BEGIN
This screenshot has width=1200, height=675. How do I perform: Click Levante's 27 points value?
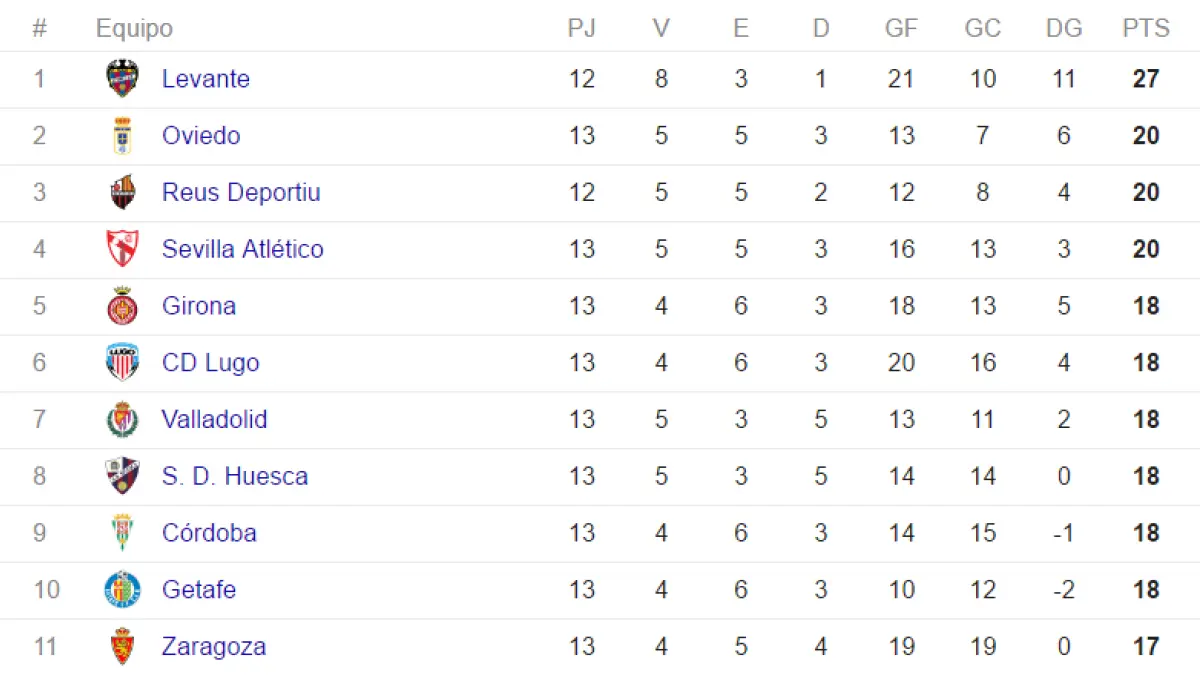pos(1146,79)
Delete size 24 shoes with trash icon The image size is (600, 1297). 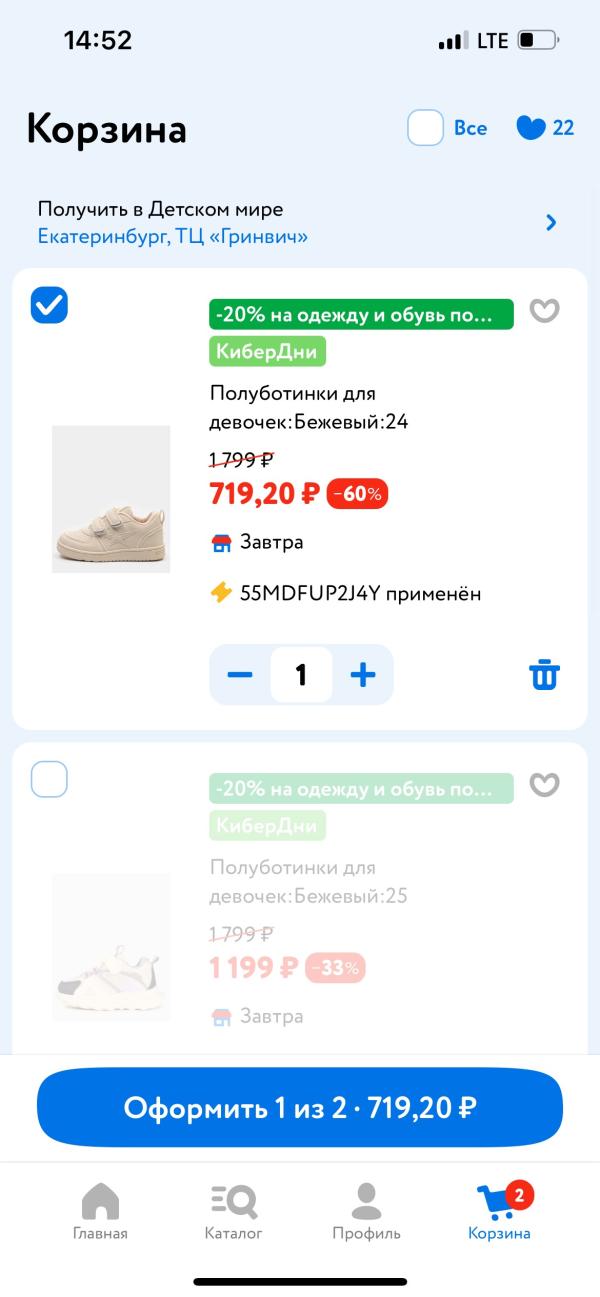click(x=544, y=675)
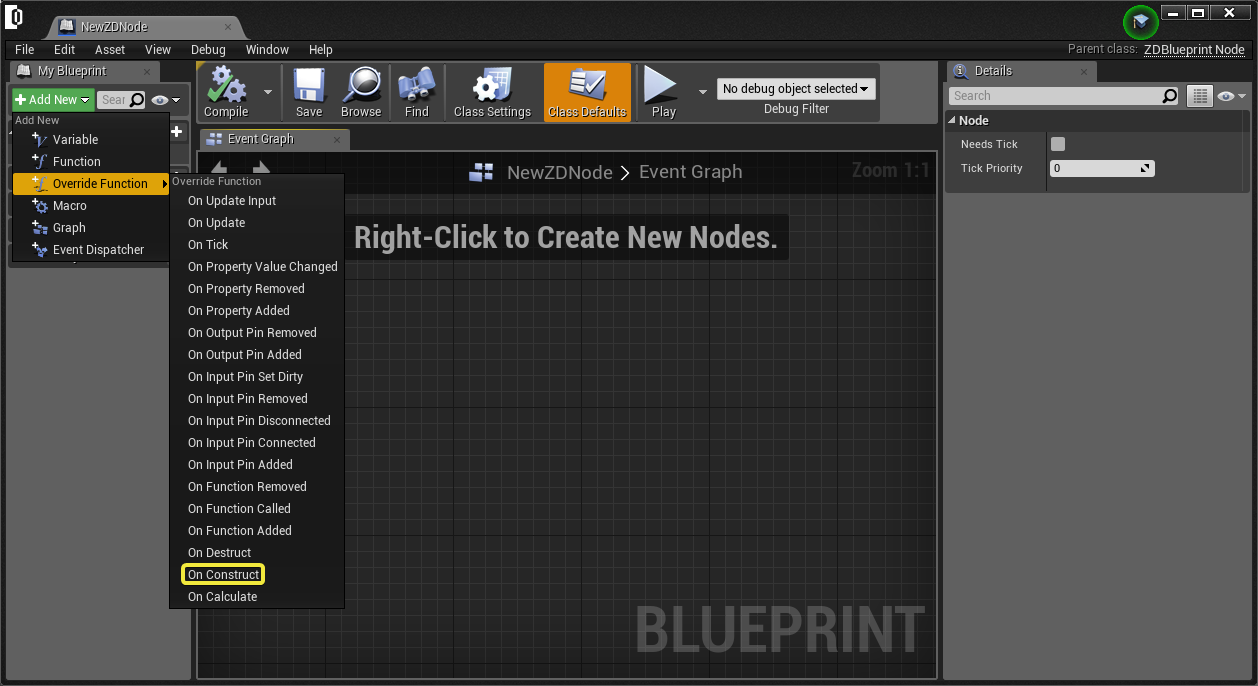Viewport: 1258px width, 686px height.
Task: Collapse the Node category section
Action: click(952, 120)
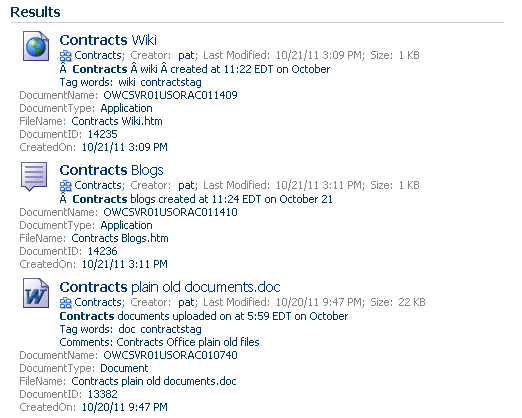522x418 pixels.
Task: Click the Contracts Blogs document icon
Action: click(x=34, y=176)
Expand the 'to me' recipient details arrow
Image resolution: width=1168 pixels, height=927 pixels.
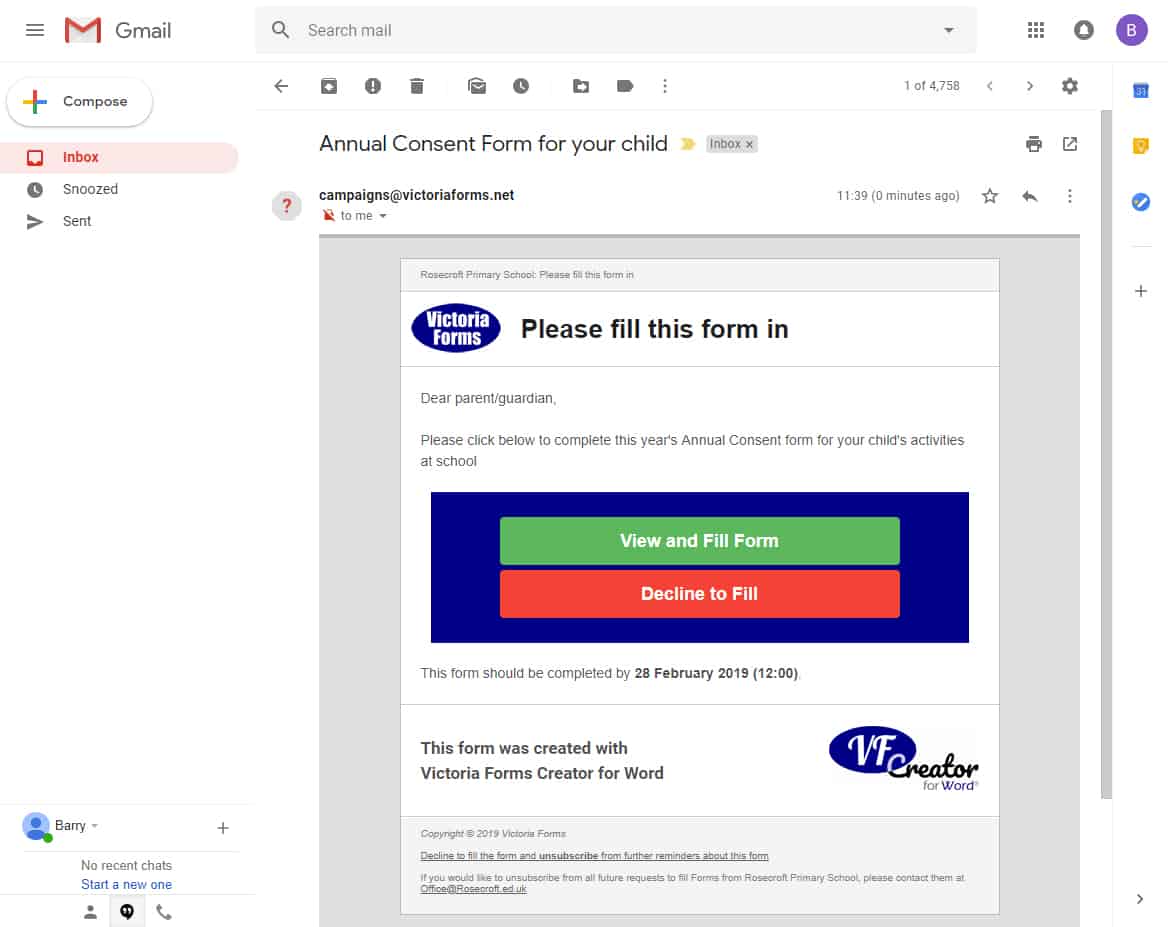coord(383,216)
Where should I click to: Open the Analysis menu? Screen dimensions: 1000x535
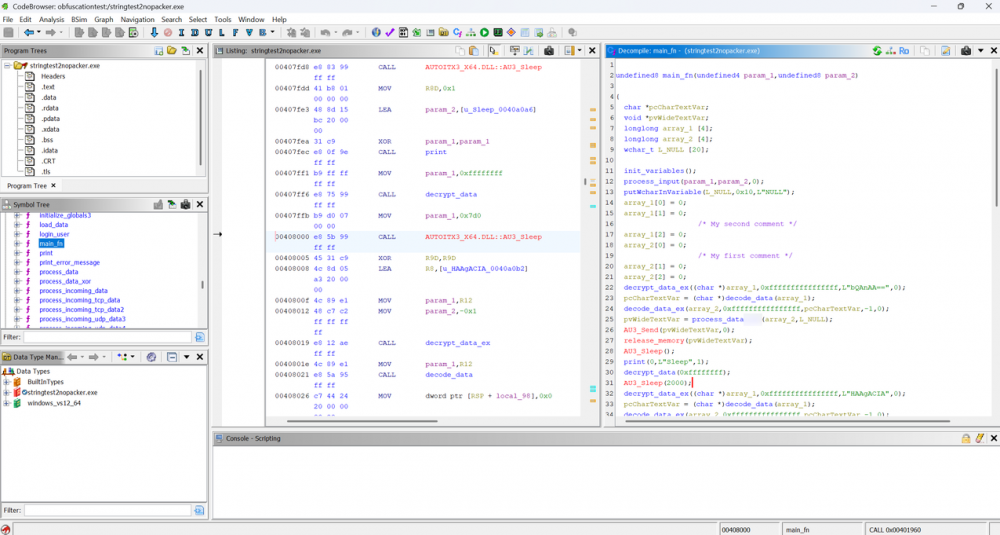coord(51,19)
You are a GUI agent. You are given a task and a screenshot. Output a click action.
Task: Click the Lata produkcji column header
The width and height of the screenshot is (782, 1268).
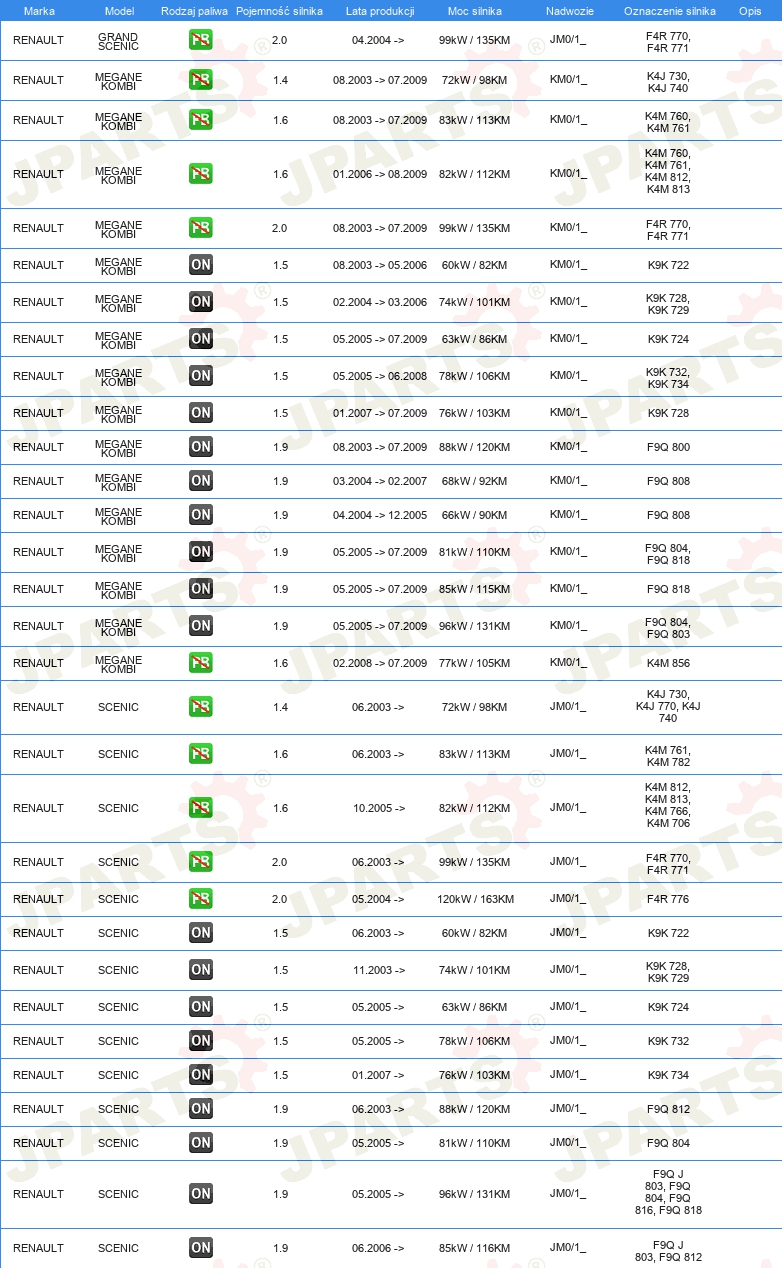pos(380,11)
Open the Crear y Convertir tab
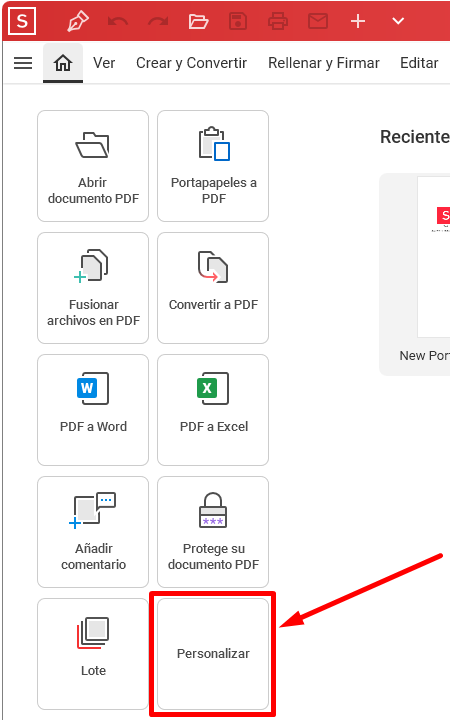The width and height of the screenshot is (450, 720). pos(191,63)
END
**Problem statement:**
Take the line that contains "Expand the 'to me' recipient details arrow" and all lines after it to the end of the material above, and copy them verbatim without any images.

**Output of the exercise:**
Expand the 'to me' recipient details arrow
Image resolution: width=1168 pixels, height=927 pixels.
coord(383,216)
Where should I click to: Open the Analysis menu? Screen dimensions: 1000x535
coord(51,19)
You are a GUI agent. You are given a task and a screenshot. Output a click action.
Task: Click the Lata produkcji column header
The width and height of the screenshot is (782, 1268).
pos(380,11)
Open the Crear y Convertir tab
The width and height of the screenshot is (450, 720). pos(191,63)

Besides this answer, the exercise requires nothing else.